Em comparação com a fase precedente, é notório que o Estado perdeu o monopólio do poder e, prova disso, é a crescente contratualização da actuação do Estado, em geral, e da Administração, em particular. Quanto à actuação desta, assiste-se sobretudo a uma crescente utilização de meios privados por parte da Administração, a um uso mais frequente de meios normativos na actividade administrativa e a uma relativa desvalorização da noção de acto administrativo. Consequentemente, a jurisdição administrativa torna-se no principal instrumento de defesa dos particulares face à Administração e uma defesa que tem como objectivo assegurar a plena satisfação das suas pretensões. As principais alterações apresentadas passam pela jurisdicionalização plena das instituições de fiscalização administrativa, pelo aperfeiçoamento do contencioso da anulação e pelo aparecimento de novos meios processuais no contencioso administrativo.

Estado Pós-Social
A partir da segunda metade da década de 70 do século XX, agudiza-se uma acesa discussão em torno da crise do modelo de Estado Social, cujas causas se encontravam na ineficiência económica do intervencionismo do Estado, no crescimento das contribuições dos cidadãos – que originou a desconfiança daqueles face à actuação estadual -, na quebra da imparcialidade do Estado, originada pela sua perda de verticalidade e pela sua crescente mistura com a sociedade, e no gradual alheamento do cidadão face à coisa pública. De uma situação de dependência e confiança, passou-se a uma situação de alienação e desconfiança face ao Estado e à sua actuação.
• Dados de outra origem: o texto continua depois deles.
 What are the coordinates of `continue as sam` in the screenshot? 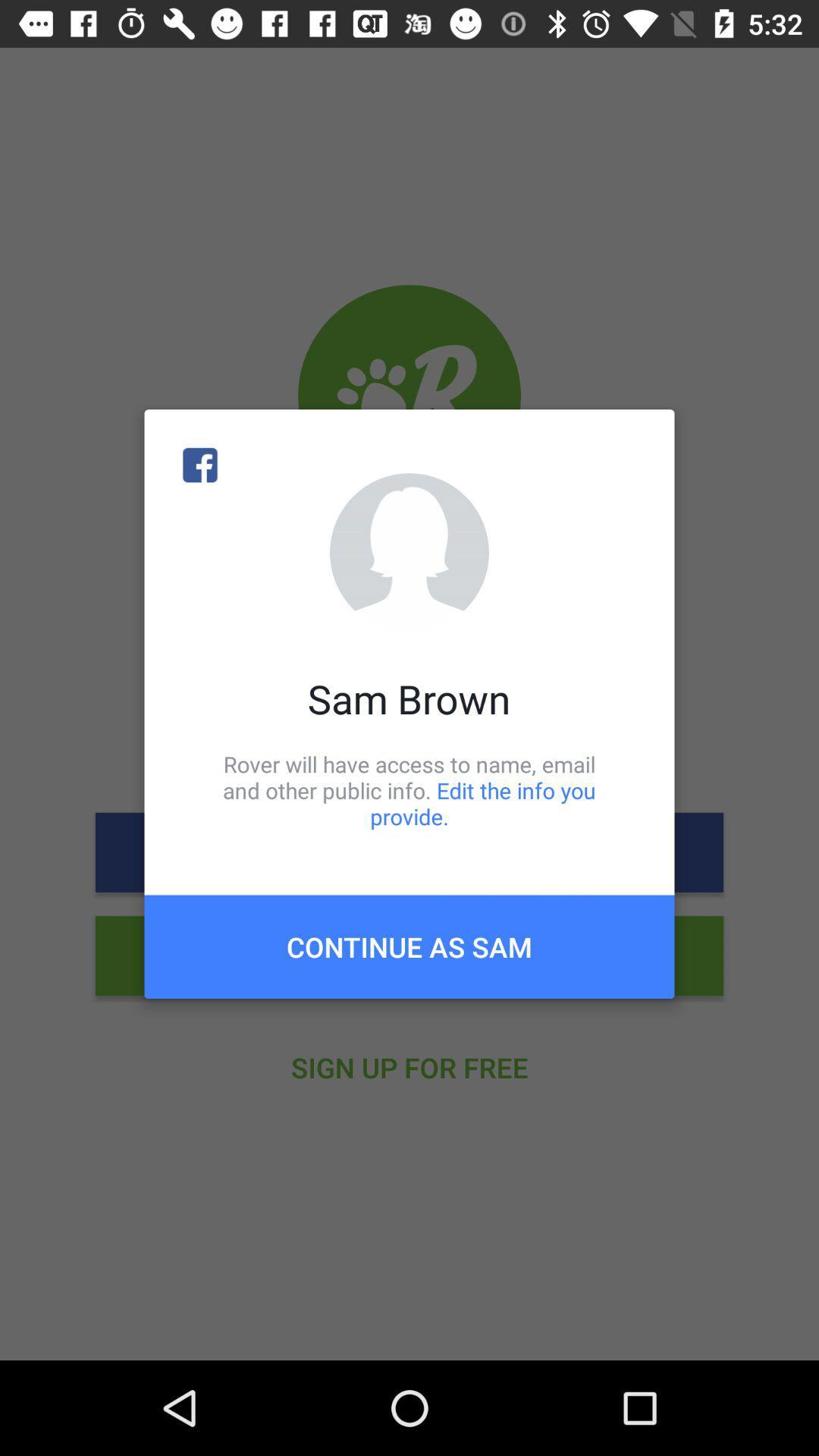 It's located at (410, 946).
É neste âmbito que se dá a ascensão do modelo de Estado Pós-Social, em desenvolvimento até aos dias de hoje. Os traços gerais que o caracterizam passam, em primeiro lugar, pela interrogação da direcção que o Estado e as funções que desempenha estão a tomar, o que comporta uma revisão do seu papel e um consequente redimensionamento da extensão do seu aparelho. Esse redimensionamento revelar-se-á mais ou menos radical, consoante a força das perspectivas socialistas ou liberais que o fundamentem. Para além disso, pesa a revalorização da sociedade civil - cuja tendência para o destaque do papel dos indivíduos, das comunidades e dos organismos intermédios não pode deixar de ser referida -, assim como a defesa da sua participação no processo de tomada de decisões, quer à escala política, quer administrativa.
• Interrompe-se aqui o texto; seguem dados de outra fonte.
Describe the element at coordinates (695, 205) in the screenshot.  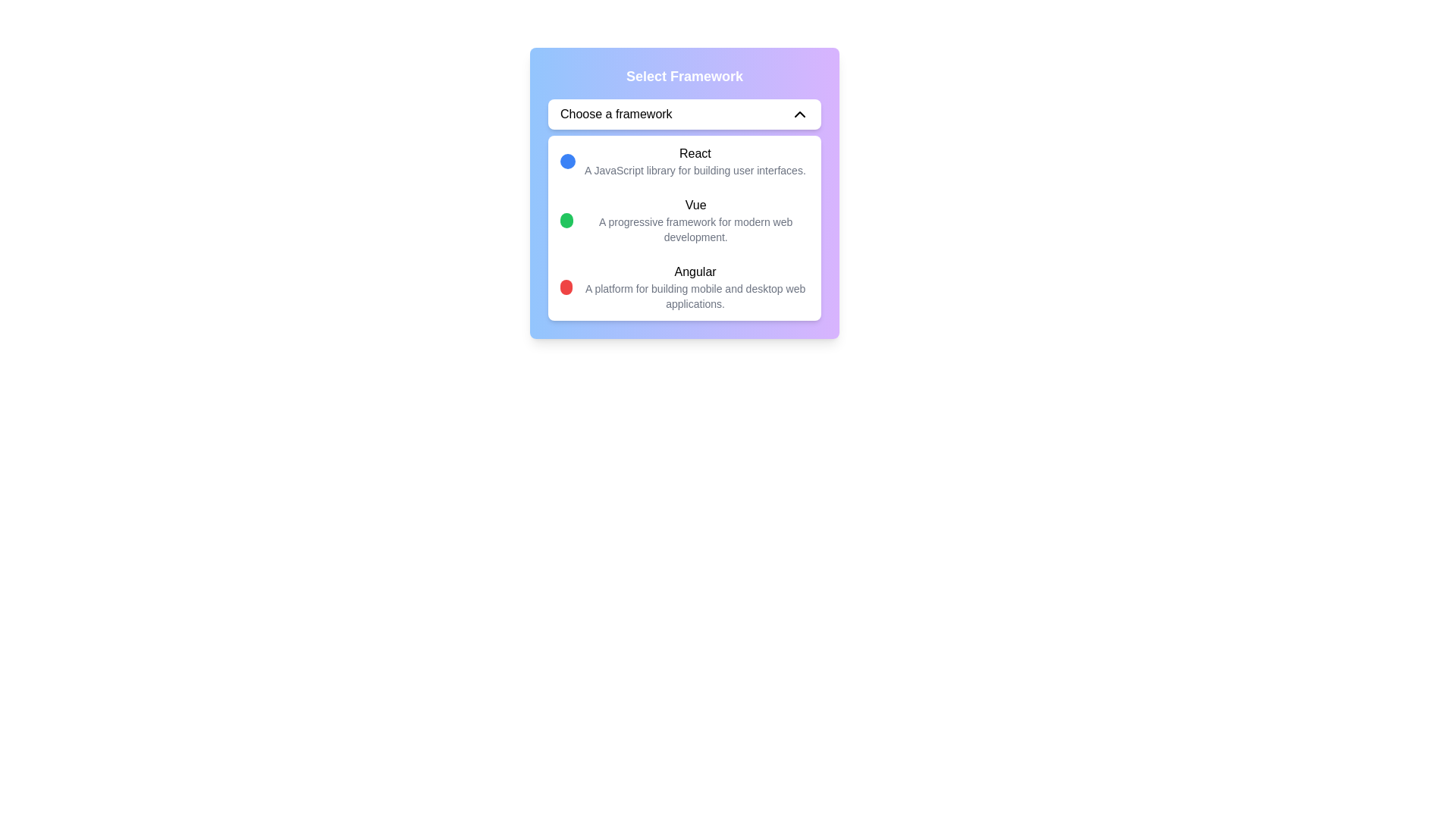
I see `text content of the title label for the second selectable option (Vue) located above the description 'A progressive framework for modern web development.'` at that location.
Na medida em que o novo modelo põe em causa o modo de entender o Estado e a posição do cidadão face ao mesmo, é possível afirmar que estamos perante uma situação de «retorno ao jurídico». Assim, nas palavras de Vasco Pereira da Silva, «o direito público, em geral, e o direito administrativo, em particular, tornam-se verdadeiras disciplinas de ponta». Segundo a perspectiva subjectivista defendida pelo mesmo autor, o direito público não deve ser mais o direito do Estado e dos seus órgãos, mas o dos indivíduos e dos seus direitos, assim como o direito administrativo não deve ser mais o direito da Administração, mas sim o dos direitos individuais nas relações administrativas.
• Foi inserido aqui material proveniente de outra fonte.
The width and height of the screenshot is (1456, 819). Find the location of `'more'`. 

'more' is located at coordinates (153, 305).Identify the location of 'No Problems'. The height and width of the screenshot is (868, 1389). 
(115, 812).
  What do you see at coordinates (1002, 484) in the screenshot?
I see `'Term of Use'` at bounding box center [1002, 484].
Como tal, enquanto instrumentos de defesa dos particulares, os tribunais têm uma importância fundamental, sendo chamados a refundar o direito administrativo enquanto direito dos particulares face à Administração. Tal já se faz sentir, através da crescente noção de direitos fundamentais, como forma de melhorar a tutela jurídica das situações individuais, no modo de entender a posição do particular na acção administrativa e na necessidade constante de aperfeiçoar os institutos do contencioso administrativo, com o fim de reforçar a protecção dos particulares e de controlar a Administração de forma mais eficiente.

Diogo Ilyas Baig
Nº 21955

Bibliografia

- PEREIRA DA SILVA, Vasco. Para um Contencioso Administrativo dos Particulares - Esboço de uma teoria Subjectivista e do recurso Directo de Anulação, Almedina, Coimbra, 1989 (1ª reimpressão 1997)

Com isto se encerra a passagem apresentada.